The use of radioisotopes in human research has always been controversial. Creager is deft at taking the reader from human experiments that could now be considered ethically suspect to Nobel Prize–winning research. For example, the collaboration between military interests and biomedical research led to studies of radioisotopes for therapy, including some of the radiolabeled antibodies that are now used for cancer therapy, and also eventually led to peer review of human experimentation.

Creager discusses the use of radioisotope beams for radiation therapy. Large quantities of cobalt-60 and cesium-137 were available from reactors, and General Electric designed a housing to contain them for delivering beam radiation. Treating cancer with radioisotope beams was politically expedient and led to a large increase in patient referrals to sites that had the equipment.

Government officials were concerned about the impact of effluents and radioactive waste. One study used phosphorus-32–containing phosphate in a pond to measure the cycling of phosphorus and showed that plants from the pond contained 1,000-fold more radioactivity than an equivalent amount of water. Other studies asked whether the volume of freshwater needed to cool reactors would introduce heat, toxins and radioactivity into the water that could harm fish in neighboring rivers. Plankton accumulate radioactivity and introduce radioisotopes into the food chain. Also, radioactivity could be released into the air and accumulate in birds, mammals, reptiles and insects. The impact of nuclear reactors on their environment has had a lasting negative impact that is still argued today.

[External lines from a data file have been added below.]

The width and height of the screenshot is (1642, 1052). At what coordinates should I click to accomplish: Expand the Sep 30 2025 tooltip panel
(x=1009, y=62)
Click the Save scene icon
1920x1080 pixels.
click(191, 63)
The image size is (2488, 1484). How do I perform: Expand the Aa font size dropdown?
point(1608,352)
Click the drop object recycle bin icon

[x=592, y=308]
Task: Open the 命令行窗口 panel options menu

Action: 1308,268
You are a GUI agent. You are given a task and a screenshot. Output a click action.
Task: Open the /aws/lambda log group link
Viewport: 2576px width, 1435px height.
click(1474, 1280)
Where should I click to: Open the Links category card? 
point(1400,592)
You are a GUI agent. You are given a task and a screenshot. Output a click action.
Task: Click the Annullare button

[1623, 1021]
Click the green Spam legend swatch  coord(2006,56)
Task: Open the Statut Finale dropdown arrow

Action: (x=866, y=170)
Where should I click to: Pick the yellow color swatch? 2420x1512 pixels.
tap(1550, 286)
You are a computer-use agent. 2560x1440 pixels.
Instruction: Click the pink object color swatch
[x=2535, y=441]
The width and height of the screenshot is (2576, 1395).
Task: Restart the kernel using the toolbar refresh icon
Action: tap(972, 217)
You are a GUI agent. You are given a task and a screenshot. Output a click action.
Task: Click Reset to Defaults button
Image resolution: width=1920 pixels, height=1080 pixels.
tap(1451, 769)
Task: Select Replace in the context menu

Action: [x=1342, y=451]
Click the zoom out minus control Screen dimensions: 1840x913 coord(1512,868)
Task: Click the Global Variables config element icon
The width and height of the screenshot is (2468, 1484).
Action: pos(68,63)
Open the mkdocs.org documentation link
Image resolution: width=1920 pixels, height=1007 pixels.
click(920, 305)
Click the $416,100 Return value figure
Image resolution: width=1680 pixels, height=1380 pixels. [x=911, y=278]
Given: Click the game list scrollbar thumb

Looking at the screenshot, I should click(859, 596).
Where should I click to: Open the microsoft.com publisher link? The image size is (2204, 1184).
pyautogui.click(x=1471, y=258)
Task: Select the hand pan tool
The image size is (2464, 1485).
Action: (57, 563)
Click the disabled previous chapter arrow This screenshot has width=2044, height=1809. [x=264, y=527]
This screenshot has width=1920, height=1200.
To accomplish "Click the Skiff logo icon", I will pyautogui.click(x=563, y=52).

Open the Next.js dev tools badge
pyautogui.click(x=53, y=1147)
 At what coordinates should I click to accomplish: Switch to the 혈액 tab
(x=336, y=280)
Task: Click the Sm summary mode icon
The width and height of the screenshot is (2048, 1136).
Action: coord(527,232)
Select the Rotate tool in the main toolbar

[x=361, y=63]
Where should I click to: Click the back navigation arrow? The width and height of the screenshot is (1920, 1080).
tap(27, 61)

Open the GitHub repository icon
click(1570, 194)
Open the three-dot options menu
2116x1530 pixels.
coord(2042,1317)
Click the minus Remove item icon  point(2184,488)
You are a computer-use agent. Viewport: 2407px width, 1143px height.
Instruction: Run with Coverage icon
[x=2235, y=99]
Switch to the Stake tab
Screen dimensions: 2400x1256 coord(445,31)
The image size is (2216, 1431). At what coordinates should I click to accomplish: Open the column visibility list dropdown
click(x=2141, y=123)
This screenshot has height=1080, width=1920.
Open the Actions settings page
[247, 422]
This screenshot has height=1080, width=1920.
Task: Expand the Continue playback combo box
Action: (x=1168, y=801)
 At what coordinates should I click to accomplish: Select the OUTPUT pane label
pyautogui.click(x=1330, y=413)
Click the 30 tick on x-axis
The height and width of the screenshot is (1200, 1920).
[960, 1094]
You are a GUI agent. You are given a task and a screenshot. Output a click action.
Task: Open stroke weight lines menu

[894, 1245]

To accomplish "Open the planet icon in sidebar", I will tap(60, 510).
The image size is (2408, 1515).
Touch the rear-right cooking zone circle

Creager ends the book by providing her perspective on the history and future of atomic science. I had the most trouble with this section because the author presented the government's role as mostly related to nuclear power and weapons. Clearly, the government was excessively exuberant about nuclear power, but its dual role in regulating and promoting the industry did not work, and by the time these functions were separated, public opposition had gathered force. Accidents such as Three Mile Island and Chernobyl increased public skepticism of nuclear power, probably more than is deserved. Government and industry clearly share blame for the poor reputation of nuclear power. But society and the political world also carry responsibility. We need to motivate industry and scientists to solve the problem of safe care of radioisotope waste and to appreciate that nuclear power could still be an important source of clean green energy.

Medical applications of radioisotopes followed what Creager calls “a strikingly different trajectory,” becoming routine in research and therapy independent of the backlash against nuclear power. But she suggests that there will be a limit to radioisotopes as scientific and medical tools, in large part due to the burden of regulation and the radioactive waste disposal problem. Fluorescent tags can sometimes replace radioisotope tags, and it is unclear whether aging reactors can sustain the demand for radioisotopes. Nevertheless, I am optimistic that the use of radioisotopes will increase due to their value in unraveling the secrets of our natural world.